Shavers and Greg Calhoun got hold of his arms and helped him toward the back of the big house. Upstairs they watched him undress and change, and then Sarah, Vicki and Mrs. Fenstemaker moved in close to look at his head.
“He ought to have stitches,” Mrs. Fenstemaker said. “He really ought to have stitches.”
“He ought to have his head examined,” Sarah said grimly. She turned and moved back downstairs with the others. Mrs. Fenstemaker and Vicki remained behind, and then only Vicki.
“You were drunk,” she said to him, smiling. “You were beautifully, gorgeously drunk. Do you remember? Do you remember any of it — dancing with me? You weren’t even making sense.”
He turned on his side and stared away from her.
“Yes I was. All I said was …”
“I know what you said. Is that all that’s on your mind? Do you care that much? I thought … we might be able to make one more run at it. But you just seem … Is it all gone between us?”
“No,” he said. “It’s all there, everything that was in the beginning. It just doesn’t amount to much.”
“I love you,” she said.
“How can you say that? Lord help us, how can you?”
She turned and headed toward the door. “Forget it,” she said.

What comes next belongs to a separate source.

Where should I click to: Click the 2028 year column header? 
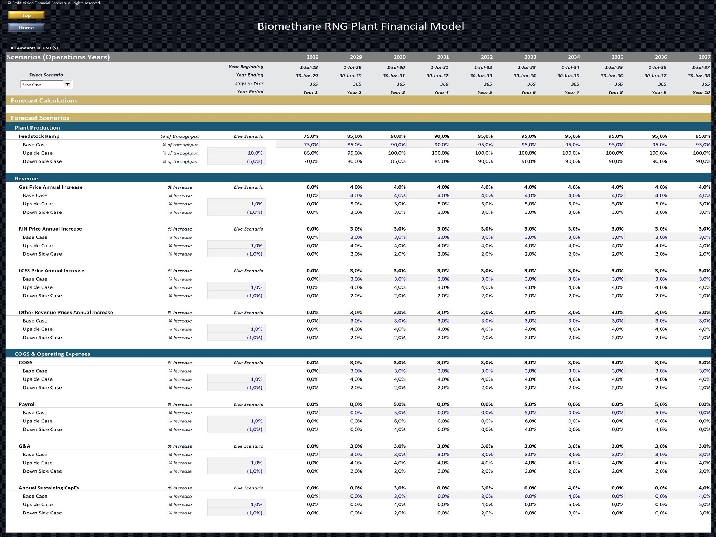(312, 57)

“Wait a minute, Vic, I want to …”
“Tomorrow,” she said, and pulled the door behind her.
He lay on the bed for a period of time and then stood and looked at himself in the mirror. “I love me,” he said. “Out of the glade, Orpheus comes, bearing his misery under his arm.” He took a damp rag and wiped the crusted blood off the side of his head. He thought of looking in on Victoria Anne. And then a little drink, he said to himself, a little drink will —
Arthur Fenstemaker pushed open the door and looked at him.
“How you feel?” he said.
“Fine,” he said. “I was just dirty.”
“Well, the sky is falling …”
“What?”
“We’re in a hell of a fix. You feel like driving into town?”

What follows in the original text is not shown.